* [PAGE EXTRACT]:
>> start
Related 80K Readings

Examples

Animal Advocacy Careers (AAC)

  • They started advising around summer 2020
  • They have a pre-registration document to evaluate the effects of advising as an intervention
    • They will do a study of ~100 participants (the size they estimate to find medium-sized effects) to evaluate the effect of their advising on the participants. They will do statistical analysis of the data.
    • They will compare between a control and intervention group.
  • Metrics
    • They are doing immediate, 6 months and 2 years follow-ups.
    • I recommend reading the planned analysis section to see how they plan on measuring & calculating the impact from each metric. Briefly:
    • The survey (see the full text of their 6 month follow-up survey questions) has been designed in order to assess whether there have been changes to the following metrics (the application form will contain all the same questions as the follow-up form):
      • participants’ attitudes
      • career plans
      • career-related behaviours
      • self-assessed expected impact for altruistic causes.
    • They break down each key metric into components (e.g. for career plans the components are: study plans, internship plans, job plans & long-term plans are components). They ask participants each of these in their follow-up survey.
    • They will score the applicant’s using different methods (see the table in the document for details). Some components are weighted unevenly, this is based on AAC’s intuitions on their relative importance and the likelihood that these changes will translate into substantial changes in impact for animals.
>> end
* [MATERIAL]:
>> start
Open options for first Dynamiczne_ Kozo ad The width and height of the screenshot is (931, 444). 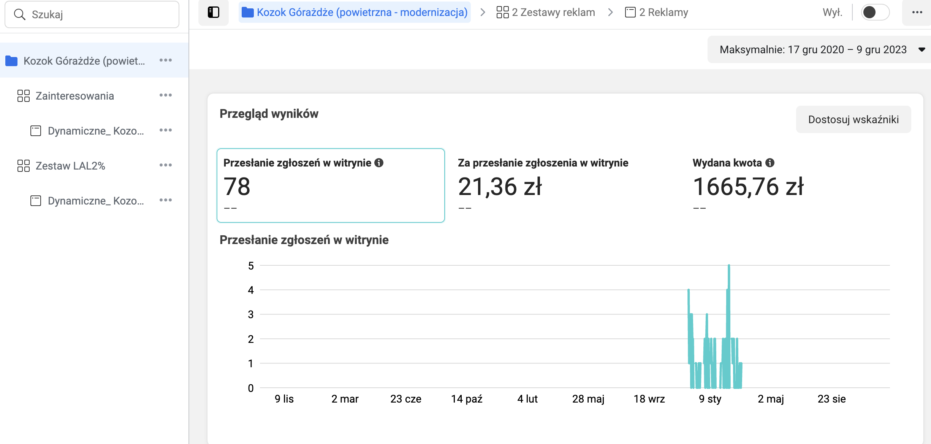pyautogui.click(x=166, y=130)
>> end
* [GOALS]:
1) Using the Animal Advocacy Careers page extract, write out the passage from "Animal Advocacy Careers" up to and including "2 years follow-ups.", replacing "advising" with "coaching".
2) According to the Animal Advocacy Careers page extract, at what points are follow-ups done?

* [RESPONSES TO THE EXERCISE]:
1)
Animal Advocacy Careers (AAC)

  • They started coaching around summer 2020
  • They have a pre-registration document to evaluate the effects of coaching as an intervention
    • They will do a study of ~100 participants (the size they estimate to find medium-sized effects) to evaluate the effect of their coaching on the participants. They will do statistical analysis of the data.
    • They will compare between a control and intervention group.
  • Metrics
    • They are doing immediate, 6 months and 2 years follow-ups.

2) Immediately, at 6 months and at 2 years.